La 100e édition du Festival de Bayreuth, consacré à l'œuvre de Richard Wagner, s'est ouverte lundi dans la ville natale du compositeur allemand avec l'interprétation par le jeune chef baroque Thomas Hengelbrock de l'opéra Tannhäuser.

Mais c'est un autre chef sur qui les yeux sont braqués cette année : à la tête de l'Orchestre de chambre d'Israël (OCI), Roberto Paternostro dirigera mardi à la mi-journée le poème symphonique Siegfried-Idyll.
Image
Paternostro et son orchestre en répétition à Bayreuth. Crédit : AFP PHOTO / FREDERIC HAPPE

Ce sera alors la première fois qu'un orchestre israélien jouera du Wagner en Allemagne. Depuis sa fondation, en 1948, Israël a observé une interdiction officieuse de la musique de Wagner à cause de son utilisation dans la propagande nazie avant et pendant la seconde guerre mondiale. Lui-même était un antisémite notoire et la famille Wagner entretenait aussi des relations étroites avec les nazis et leur idéologie.
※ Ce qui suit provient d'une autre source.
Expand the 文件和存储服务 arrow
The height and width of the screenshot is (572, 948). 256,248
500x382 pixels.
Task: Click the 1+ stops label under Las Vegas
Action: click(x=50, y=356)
L'œuvre du compositeur reste taboue pour les Israéliens - elle n'est pas diffusée à la radio et encore moins programmée lors des concerts - même si en juillet 2001, le chef d'orchestre argentino-israélien Daniel Barenboïm avait joué un extrait de Tristan et Isolde, avec l'Orchestre philharmonique de Berlin, à Jérusalem. "Mon père et moi étions dans la salle, a raconté à l'AFP Dan Erdmann, 27 ans et premier clarinettiste de l'OCI. [Barenboïm] a dit que ceux qui souhaitaient ne pas l'entendre pouvaient sortir. Il y a eu environ 30 à 40 personnes qui sont parties, parfois en criant, en jurant ou en claquant la porte. Mais, à la fin, ceux qui sont restés ont fait une ovation debout."
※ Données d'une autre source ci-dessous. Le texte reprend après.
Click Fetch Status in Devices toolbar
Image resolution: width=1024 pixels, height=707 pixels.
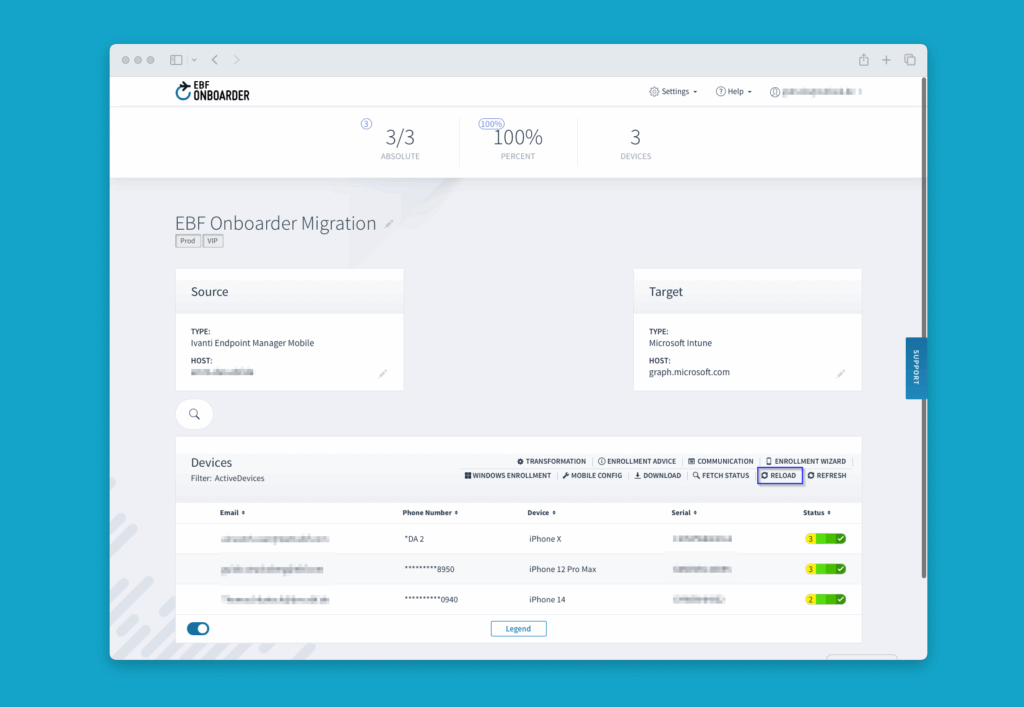coord(720,476)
Dix ans plus tard, la polémique reste vive en Israël. Le ministre de la culture a même dû intervenir pour que les subventions à l'Orchestre de chambre ne soient pas supprimées. Katharina Wagner, arrière-petite-fille du compositeur et codirectrice du festival, a encouragé l'initiative : "Nous sommes pleins de respect devant la décision courageuse que les musiciens ont prise", a-t-elle indiqué, reprise par La Croix. Paternostro, dont la mère a survécu à la Shoah, rappelle quant à lui dans le Yedioth Ahronoth qu'il fait "de la musique, pas de la politique" et explique avoir consulté l'ensemble de ses musiciens, lesquels ont tous accepté (sauf un) de jouer Wagner.
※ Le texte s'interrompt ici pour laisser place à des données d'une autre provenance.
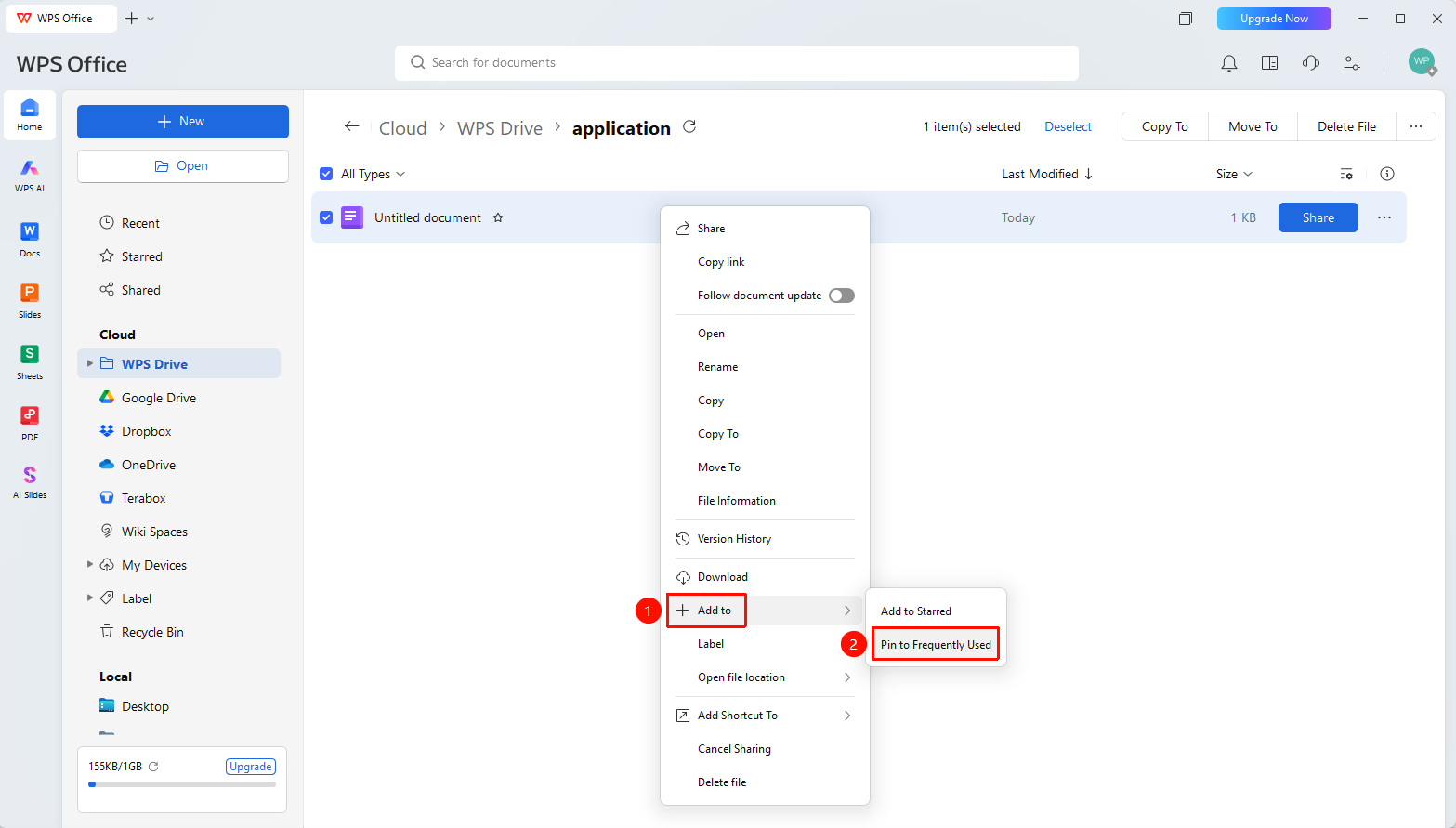Image resolution: width=1456 pixels, height=828 pixels.
Task: Click the storage usage progress bar
Action: point(182,784)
Le concert doit débuter par l'hymne national d'Israël, Hatikva, et inclura aussi des œuvres de compositeurs interdits sous le IIIe Reich, dont Gustav Mahler et Felix Mendelssohn. Haaretz explique que l'OCI s'est abstenu de jouer Siegfried-Idyll en Israël et n'a commencé à répéter qu'après son arrivée en Allemagne, dimanche.